= DOCUMENT PASSAGE =
Districts’ fiscal capacity focuses on tax recommendations
After meeting regularly and remotely since January, the Commission to Study School Funding presented its final report to the Legislature and governor on Dec. 1.
The commission — the third to tackle the issue since the 1990s, when the New Hampshire Supreme Court struck down the system — has undertaken the most expansive and intensive review of school funding to date.
The 18 members — lawmakers, educators and private citizens — have worked under the chairmanship of Rep. David Luneau, D-Hopkinton, and with the administrative support of a team from the Carsey School
of Public Policy at the University of New Hampshire. The commission
applied $160,000 of its $500,000 budget to contract with the Washington,
D.C.-based American Institutes for Research (AIR) for research and
consulting services. An extensive public outreach effort has gathered
information and sounded opinion from a broad cross-section of
individuals, organizations and interests in all corners of the state.
Few, if any, stones have been left unturned.

= REQUESTS =
- a) Please copy everything in the school funding article from "The commission —" down to "of the state.", unchanged.
- b) Render this sentence from the school funding article in French: "The commission applied $160,000 of its $500,000 budget to contract with the Washington, D.C.-based American Institutes for Research (AIR) for research and consulting services."

= GIVEN ENTRIES =

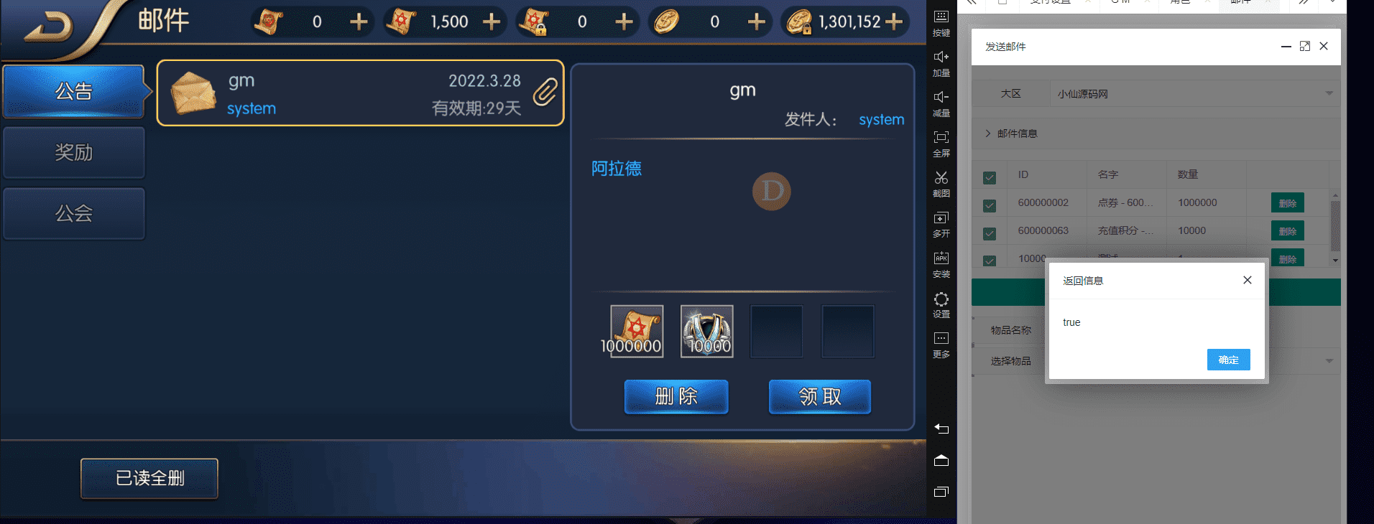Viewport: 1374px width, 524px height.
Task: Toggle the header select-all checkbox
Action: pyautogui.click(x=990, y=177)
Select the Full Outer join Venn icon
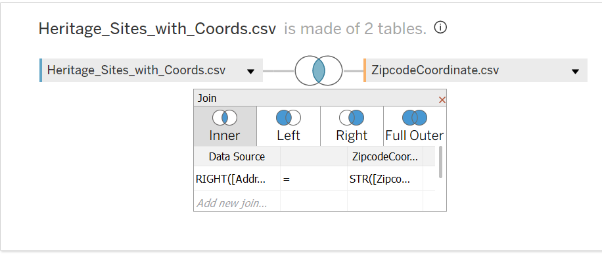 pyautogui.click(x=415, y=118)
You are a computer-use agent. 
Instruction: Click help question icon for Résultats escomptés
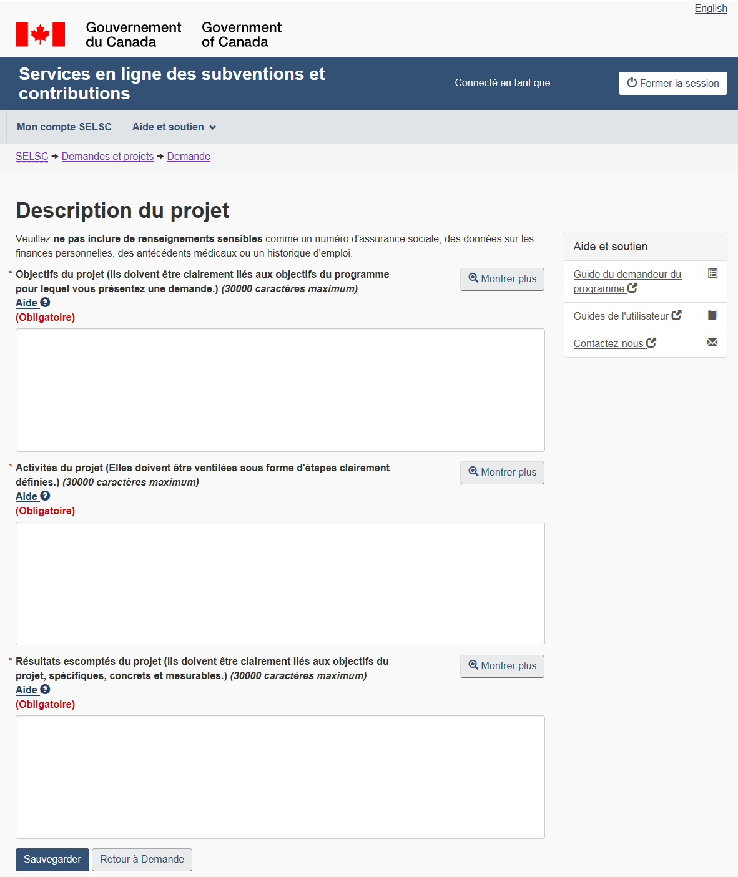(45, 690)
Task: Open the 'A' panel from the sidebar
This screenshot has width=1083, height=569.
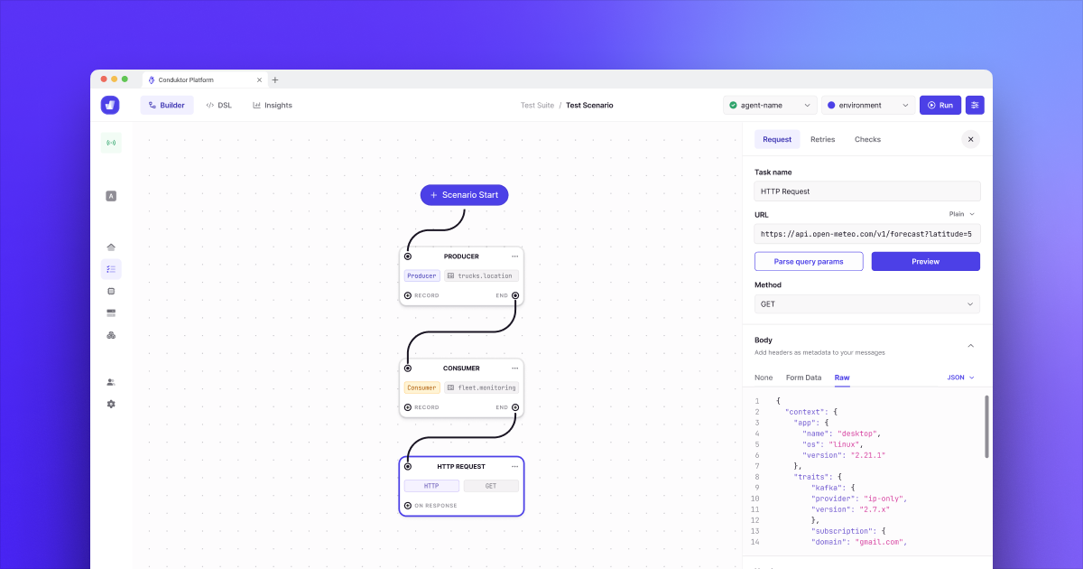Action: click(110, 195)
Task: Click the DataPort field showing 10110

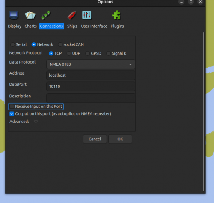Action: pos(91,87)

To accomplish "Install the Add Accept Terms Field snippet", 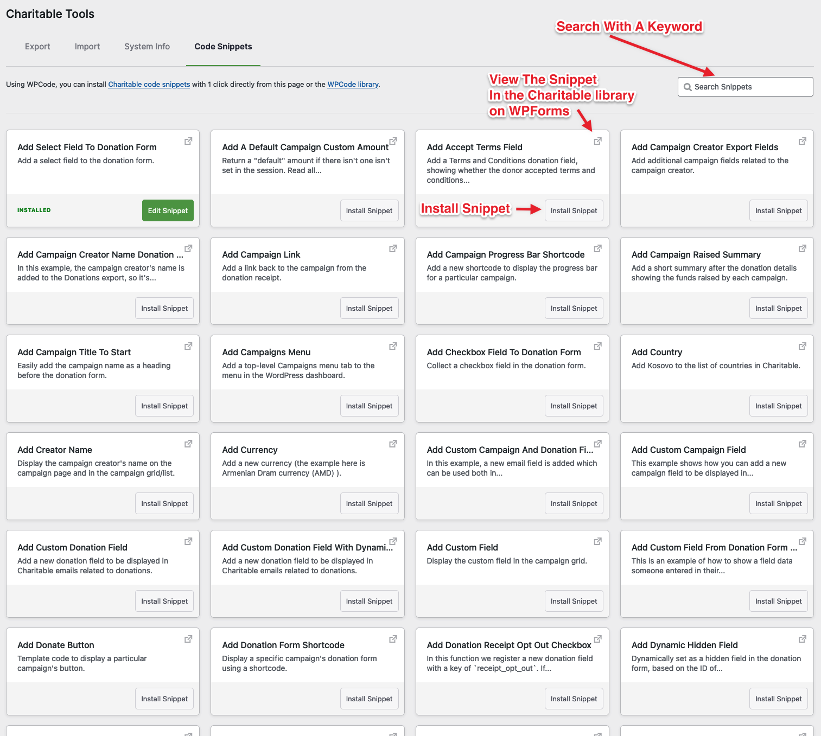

= THE REPLIES =
- a)
The commission — the third to tackle the issue since the 1990s, when the New Hampshire Supreme Court struck down the system — has undertaken the most expansive and intensive review of school funding to date.
The 18 members — lawmakers, educators and private citizens — have worked under the chairmanship of Rep. David Luneau, D-Hopkinton, and with the administrative support of a team from the Carsey School
of Public Policy at the University of New Hampshire. The commission
applied $160,000 of its $500,000 budget to contract with the Washington,
D.C.-based American Institutes for Research (AIR) for research and
consulting services. An extensive public outreach effort has gathered
information and sounded opinion from a broad cross-section of
individuals, organizations and interests in all corners of the state.

- b) La commission a consacré 160 000 $ de son budget de 500 000 $ à un contrat avec l'American Institutes for Research (AIR), basé à Washington, D.C., pour des services de recherche et de conseil.